You might want to consider The Complete American Masters 1931-1953 from Decca, a 14-CD set (which actually does include Wild Cat Blues from 1923, despite the set’s title!). However, be aware that the case is the size of a shoebox, so it won’t fit your CD shelves. It’ll cost you £28 - £30.




A cheaper option is the 1 CD Legendary Sidney Bechet, 1932-1941 from RCA Bluebird. This doesn’t have Wild Cat Blues, but does have a good selection of his notable recordings.

 
I think this is a little unfair. Several ODJB compositions became standards - e.g. Tiger Rag, At the Jazz Band Ball to name perhaps the two strongest. it's not really fair to pit Livery Stable Blues against Black Bottom Stomp. LSB has comic elements for sure, but then so does Sidewalk Blues by Morton & RHP. It was also recorded in 1917 while BBS was recorded in 1926, an age later certainly for recording techniques if not the entire genre. No question that Morton was the legend, but the ODJB could certainly play.
fair play Jazzz - when i was writing the post i remember putting Tiger Rag in and then replacing it back to Liverly Stable because Tiger sounded too good - i guess i was trying to make a point about what was jazzy about Morton.

Ive never listened to New Orleans jazz before this thread (except in passing) and I imagine others haven't either, and to an untrained ear a lot of it might just sound much the same - by contrasting what, as Knotted said, might well be a pinnacle of the style (that Morton cut), with a particularly weak early ODJB cut (Livery) I thought it made that clearer. Though yeah it was a bit of a hatchet job on ODJB - apologies to them!
 
I was genuinely about to say:
Sidney Bechet!! Bloomin' marvelous.

But now that sounds put on. :mad:

While I'm here, are we going to wander over to Kansas City at some point and meet Benny Moten?
Yes, we are. Soon. We have other things to catch up with first, though!
 
I'm interested in the use of counterpoint in early jazz. Is this something that evolved completely independently of classical music?

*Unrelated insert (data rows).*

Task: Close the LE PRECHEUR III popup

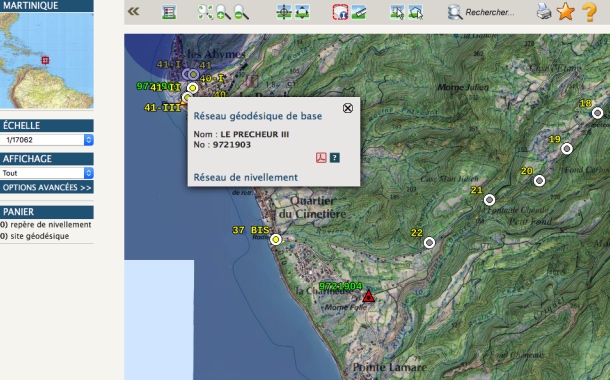Action: click(x=348, y=108)
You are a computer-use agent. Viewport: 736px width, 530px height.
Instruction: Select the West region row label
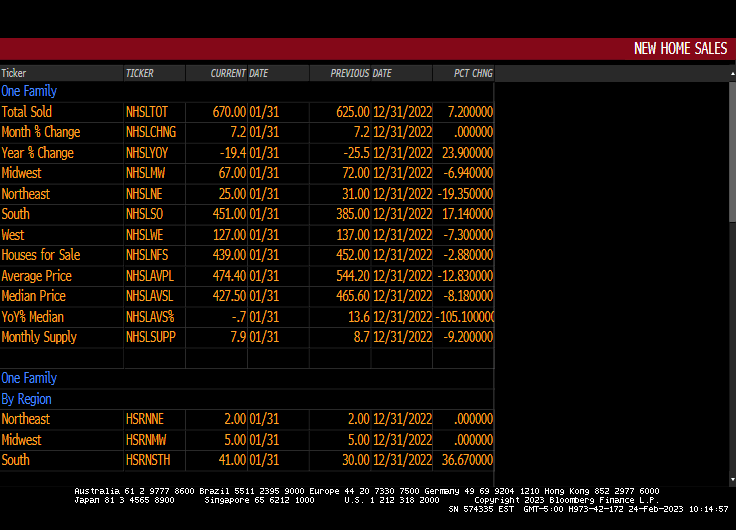click(13, 234)
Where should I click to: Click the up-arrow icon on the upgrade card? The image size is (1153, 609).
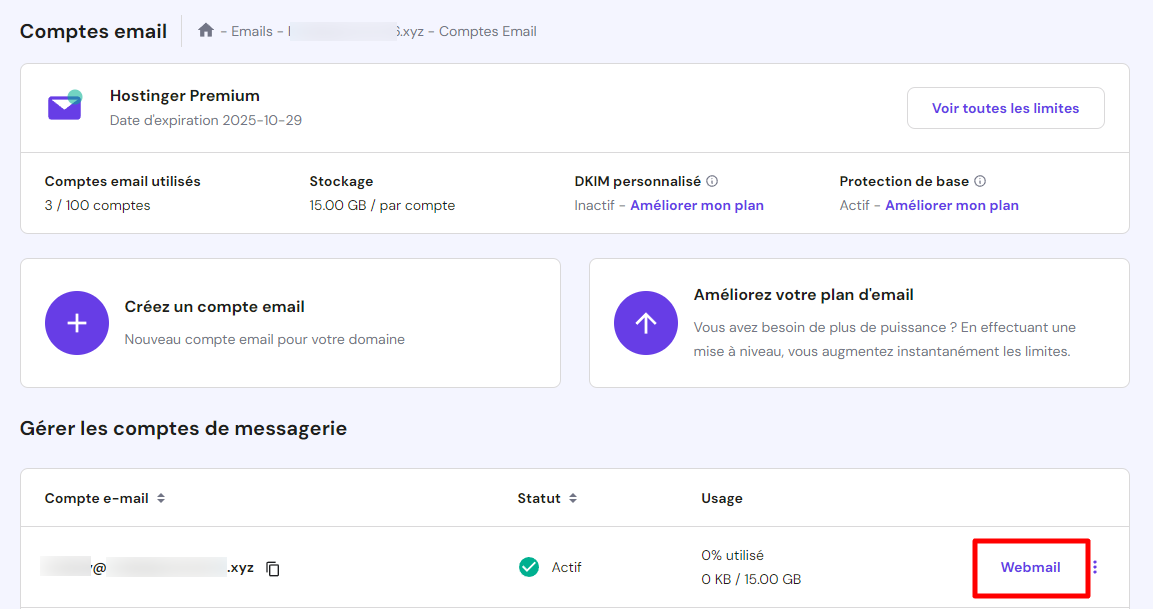(x=646, y=323)
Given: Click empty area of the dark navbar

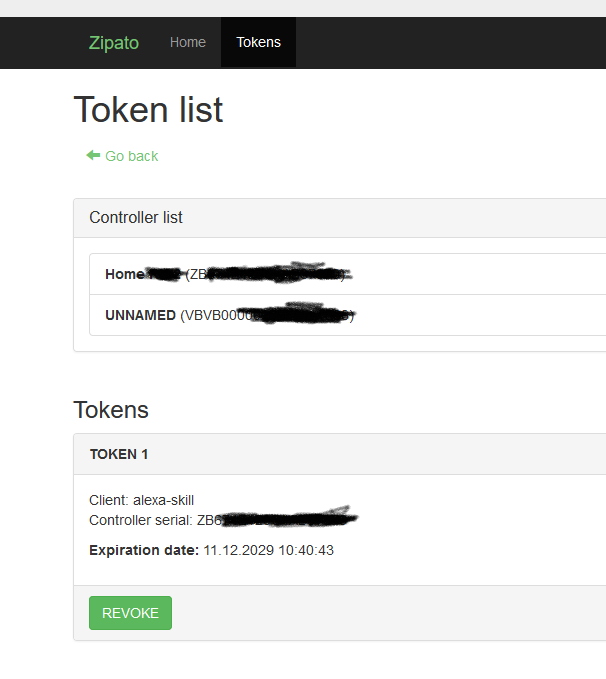Looking at the screenshot, I should click(x=450, y=43).
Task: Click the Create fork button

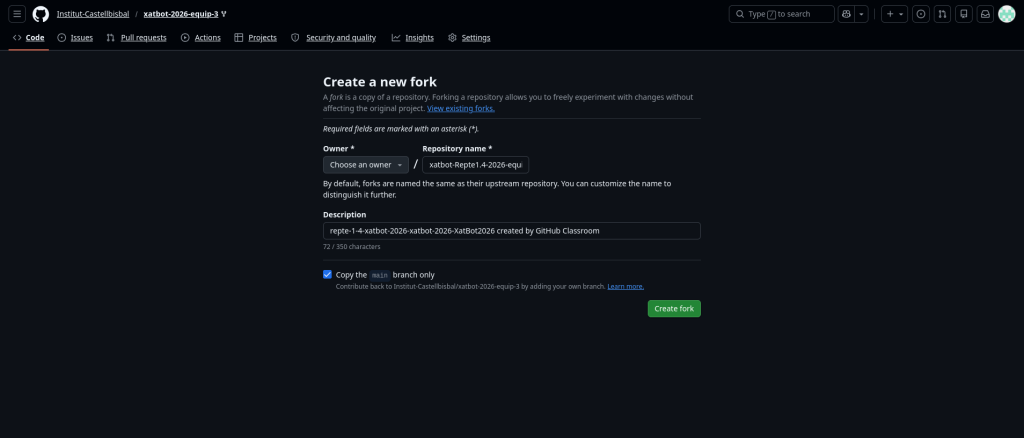Action: click(x=674, y=308)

No, it's most likely a by-product of the disenfranchisement of the "Creoles of Color". New Orleans in the 19th century was a very musical city with a lot of work for classically trained musicians, and many Creoles were employed that way. However, when "Redeemer" Governor, Francis T Nicholls and those Democrats opposed to black suffrage (see White League) succeeded in reversing the post Civil War Reconstruction (see also the Colfax Massacre), eventually classically trained "Creoles of Color" found themselves reclassified as black, and thus unable to work in "legit" orchestras, because they were to be kept "Separate but Equal" (see http://en.wikipedia.org/wiki/Plessy_v._Ferguson).

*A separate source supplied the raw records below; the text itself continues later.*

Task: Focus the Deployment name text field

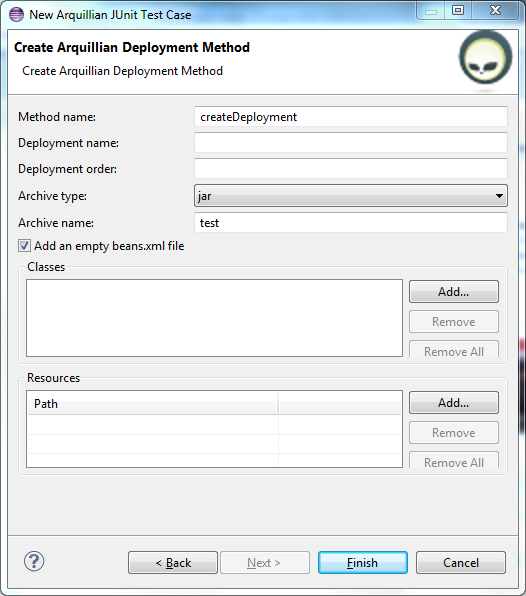Action: 350,143
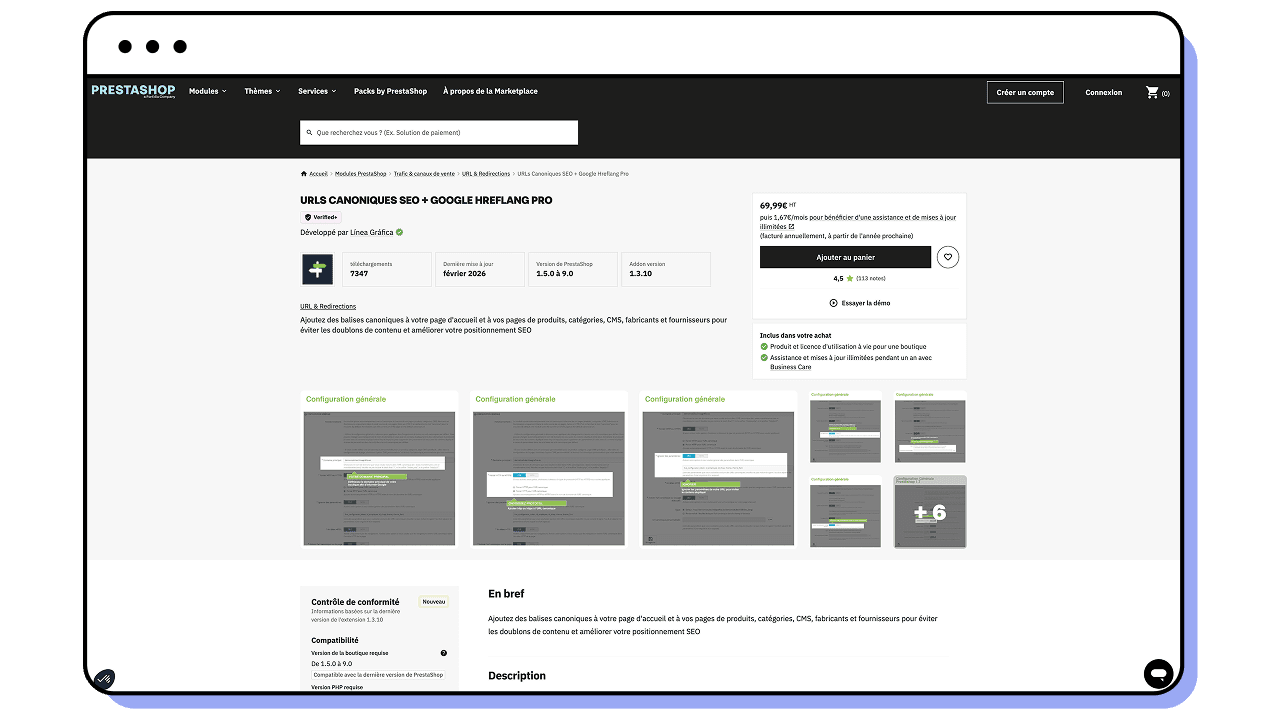Click the help question mark icon
This screenshot has width=1280, height=720.
pyautogui.click(x=444, y=653)
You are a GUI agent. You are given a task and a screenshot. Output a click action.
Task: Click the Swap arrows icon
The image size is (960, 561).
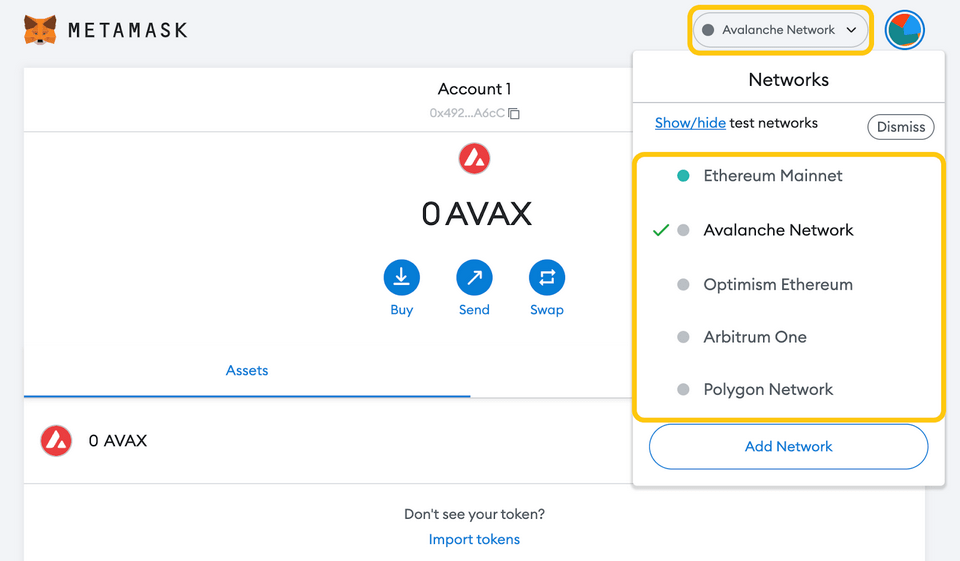[546, 278]
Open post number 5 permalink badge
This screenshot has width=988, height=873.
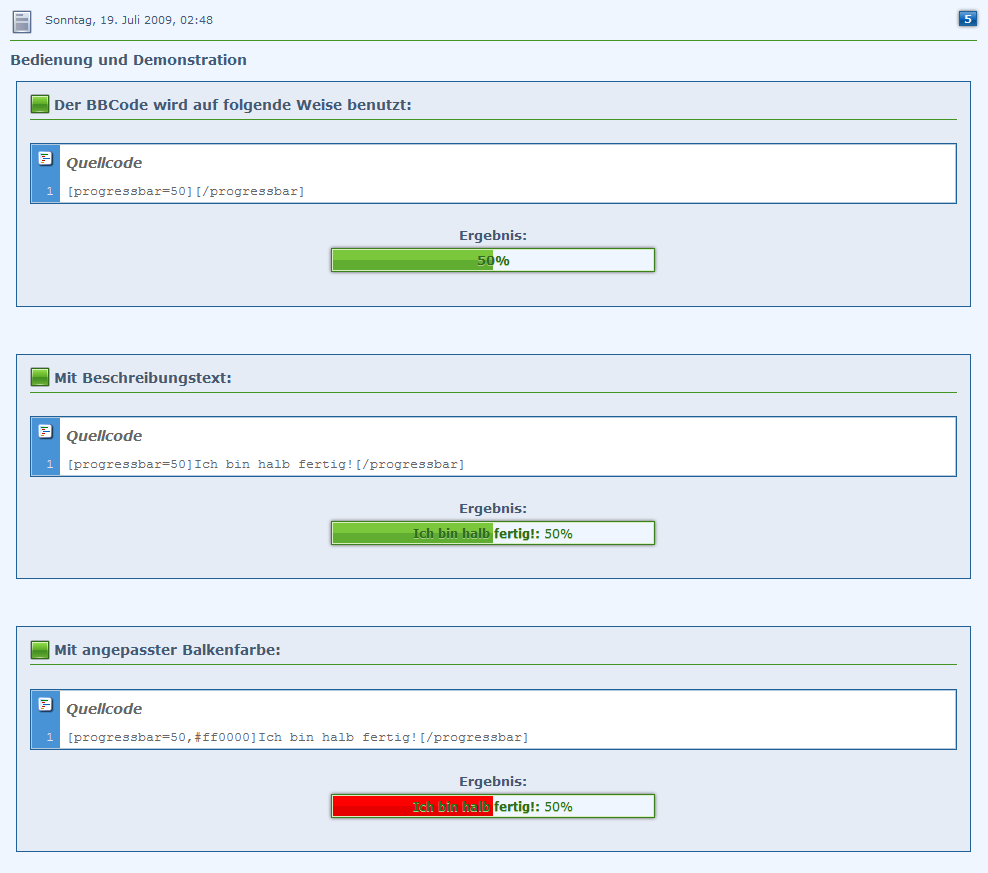[x=967, y=18]
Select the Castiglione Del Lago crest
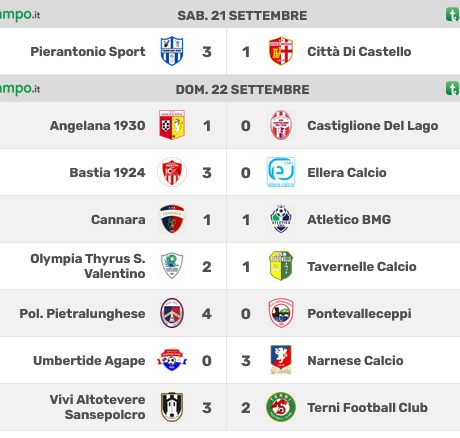This screenshot has width=460, height=438. click(281, 125)
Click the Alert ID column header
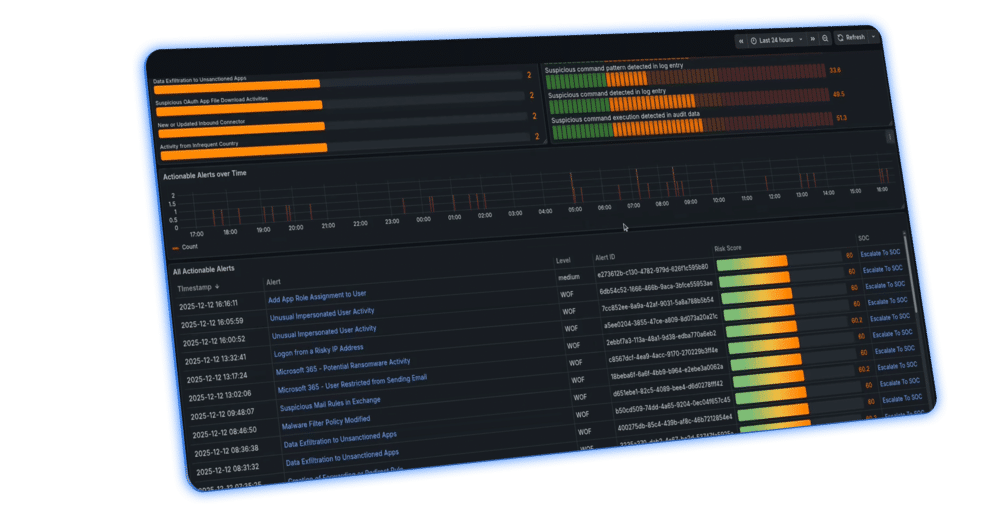Screen dimensions: 999x520 click(606, 257)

Just had a thought regarding this, which is that perhaps the biggest influence on this period of early New Orleans style jazz are military marching bands (parades of which were common in N.O.) - a marching band is very much a band with each instrument given a particular role, and so counterpoint is used a lot in such arrangements. New Orleans bands also followed this demarcation of roles and solos were only elements within the whole...supposedly its only when Louis Armstrong comes along (any moment now on this thread) and blows (literally) the competition away that jazz develops into a music of soloing...

So these early jazz bands wouldve got it from marching bands and thats coming via the classical cannon. That said there is polyphony in african music - blatantly in the drum circle, and where theres polyphony theres probably going to be some counterpoint going on... but from what I can see its more a marching band thing than anything else.
 
i love you danny. this thread is wonderful. i listen to a lot of early jazz anyway, but it's so good to have some context. :cool:


Agreed. I like a little bit of jazz, not a huge fan or have any knowledge of it... but this is one of those threads I like to keep an eye on and just read rather than contribute.